# [Entries shown]
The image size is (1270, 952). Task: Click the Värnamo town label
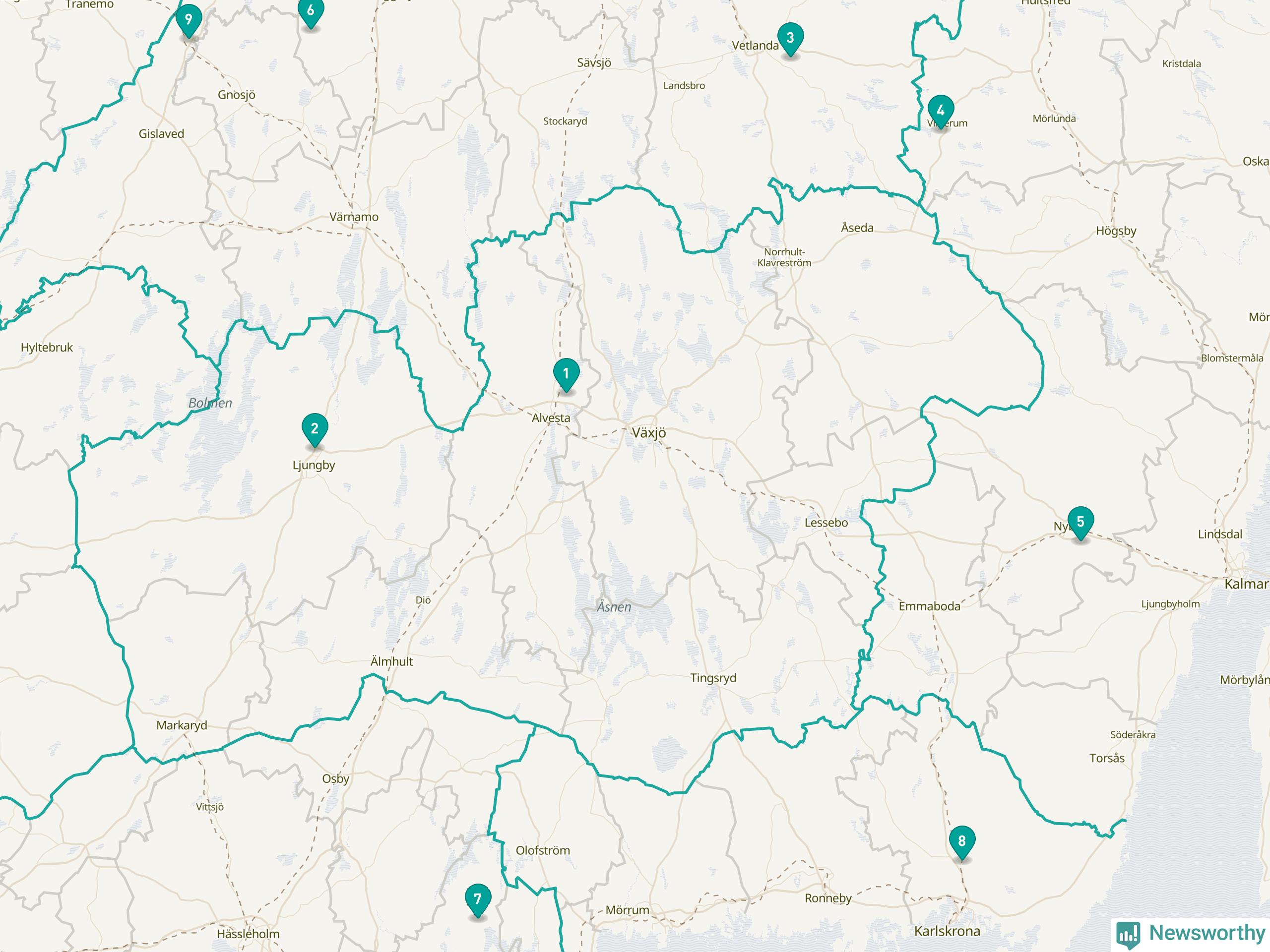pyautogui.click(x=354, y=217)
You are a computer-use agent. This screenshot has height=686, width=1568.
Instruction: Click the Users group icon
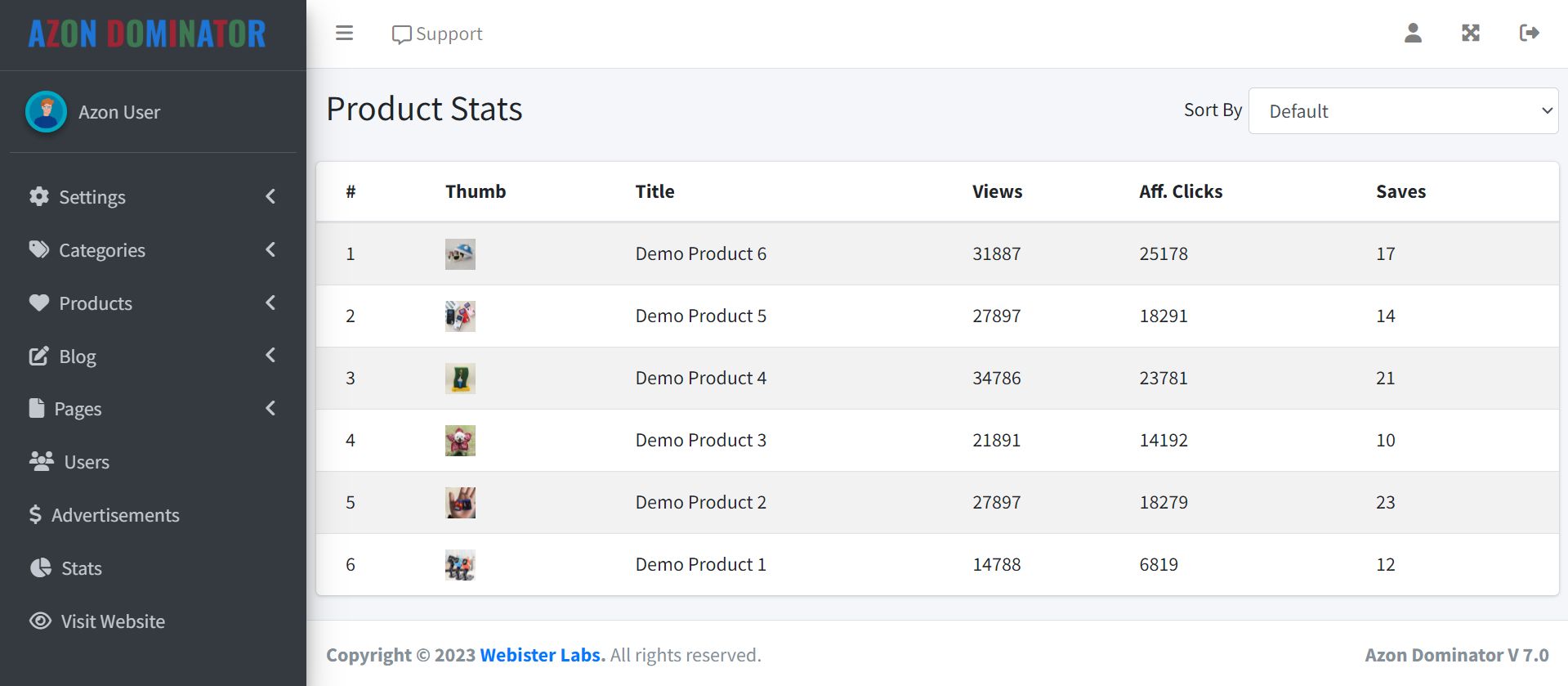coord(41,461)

# [Directions for this task]
Copy out each of the entries above word for word, leaving out the pictures.

# [Solution to this exercise]
The image size is (1270, 952). Task: Click the Värnamo town label
pyautogui.click(x=354, y=217)
You are a computer-use agent. This screenshot has height=686, width=1568.
Instruction: Click the Users group icon
coord(41,461)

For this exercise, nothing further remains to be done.